:: Data ::
+++++

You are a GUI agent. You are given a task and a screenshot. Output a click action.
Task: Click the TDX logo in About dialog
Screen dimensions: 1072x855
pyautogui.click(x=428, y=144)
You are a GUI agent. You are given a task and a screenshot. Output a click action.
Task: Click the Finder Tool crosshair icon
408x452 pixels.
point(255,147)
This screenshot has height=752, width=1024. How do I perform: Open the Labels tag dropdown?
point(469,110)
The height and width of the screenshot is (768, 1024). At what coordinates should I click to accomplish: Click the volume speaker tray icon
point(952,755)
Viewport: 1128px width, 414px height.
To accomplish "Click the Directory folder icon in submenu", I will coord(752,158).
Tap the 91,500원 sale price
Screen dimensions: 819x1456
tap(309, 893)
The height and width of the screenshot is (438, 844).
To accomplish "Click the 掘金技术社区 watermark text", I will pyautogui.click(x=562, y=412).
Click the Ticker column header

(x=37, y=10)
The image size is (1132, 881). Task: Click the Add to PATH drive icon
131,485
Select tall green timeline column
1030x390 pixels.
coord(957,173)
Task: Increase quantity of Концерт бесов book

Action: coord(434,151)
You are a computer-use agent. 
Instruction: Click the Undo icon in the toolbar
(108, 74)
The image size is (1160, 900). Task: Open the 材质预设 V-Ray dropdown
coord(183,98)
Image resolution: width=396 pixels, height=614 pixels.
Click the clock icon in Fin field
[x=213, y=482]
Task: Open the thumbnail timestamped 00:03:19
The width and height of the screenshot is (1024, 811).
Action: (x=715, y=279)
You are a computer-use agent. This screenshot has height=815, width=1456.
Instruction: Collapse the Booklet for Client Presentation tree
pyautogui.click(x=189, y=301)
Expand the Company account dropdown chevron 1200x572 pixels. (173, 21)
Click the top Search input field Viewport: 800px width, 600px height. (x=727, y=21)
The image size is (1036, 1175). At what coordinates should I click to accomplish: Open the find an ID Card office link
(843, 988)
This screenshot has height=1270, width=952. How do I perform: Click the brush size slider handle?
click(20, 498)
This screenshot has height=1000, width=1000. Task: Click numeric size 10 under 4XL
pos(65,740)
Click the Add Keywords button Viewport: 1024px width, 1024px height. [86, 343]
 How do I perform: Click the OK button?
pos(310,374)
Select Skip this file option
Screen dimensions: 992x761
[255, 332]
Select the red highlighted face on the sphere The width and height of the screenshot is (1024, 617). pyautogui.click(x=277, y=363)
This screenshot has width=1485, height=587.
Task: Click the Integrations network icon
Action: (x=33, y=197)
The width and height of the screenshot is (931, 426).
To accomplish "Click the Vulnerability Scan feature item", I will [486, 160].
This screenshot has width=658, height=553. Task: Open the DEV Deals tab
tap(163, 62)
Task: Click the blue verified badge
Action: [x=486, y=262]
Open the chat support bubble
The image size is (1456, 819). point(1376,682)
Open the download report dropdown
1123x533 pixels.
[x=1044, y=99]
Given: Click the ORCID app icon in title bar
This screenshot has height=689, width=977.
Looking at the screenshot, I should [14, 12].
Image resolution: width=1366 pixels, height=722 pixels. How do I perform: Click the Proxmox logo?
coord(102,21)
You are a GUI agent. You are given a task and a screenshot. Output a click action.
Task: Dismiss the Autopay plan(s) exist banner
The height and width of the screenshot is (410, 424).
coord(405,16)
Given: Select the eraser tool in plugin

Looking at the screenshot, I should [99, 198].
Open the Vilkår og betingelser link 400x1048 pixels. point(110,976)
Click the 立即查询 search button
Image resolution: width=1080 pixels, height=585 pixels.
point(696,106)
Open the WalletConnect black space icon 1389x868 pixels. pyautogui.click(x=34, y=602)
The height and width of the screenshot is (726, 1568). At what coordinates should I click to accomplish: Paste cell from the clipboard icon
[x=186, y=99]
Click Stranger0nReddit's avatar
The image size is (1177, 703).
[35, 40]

+++++

Transcribe everything from the entry line containing "Expand the Company" down to the line containing "will [486, 160].", keeping both of those lines.

Expand the Company account dropdown chevron 1200x572 pixels. (173, 21)
Click the top Search input field Viewport: 800px width, 600px height. (x=727, y=21)
The image size is (1036, 1175). At what coordinates should I click to accomplish: Open the find an ID Card office link
(843, 988)
This screenshot has height=1270, width=952. How do I perform: Click the brush size slider handle?
click(20, 498)
This screenshot has height=1000, width=1000. Task: Click numeric size 10 under 4XL
pos(65,740)
Click the Add Keywords button Viewport: 1024px width, 1024px height. [86, 343]
 How do I perform: Click the OK button?
pos(310,374)
Select Skip this file option
Screen dimensions: 992x761
[255, 332]
Select the red highlighted face on the sphere The width and height of the screenshot is (1024, 617). pyautogui.click(x=277, y=363)
This screenshot has width=1485, height=587.
Task: Click the Integrations network icon
Action: (x=33, y=197)
The width and height of the screenshot is (931, 426).
To accomplish "Click the Vulnerability Scan feature item", I will [486, 160].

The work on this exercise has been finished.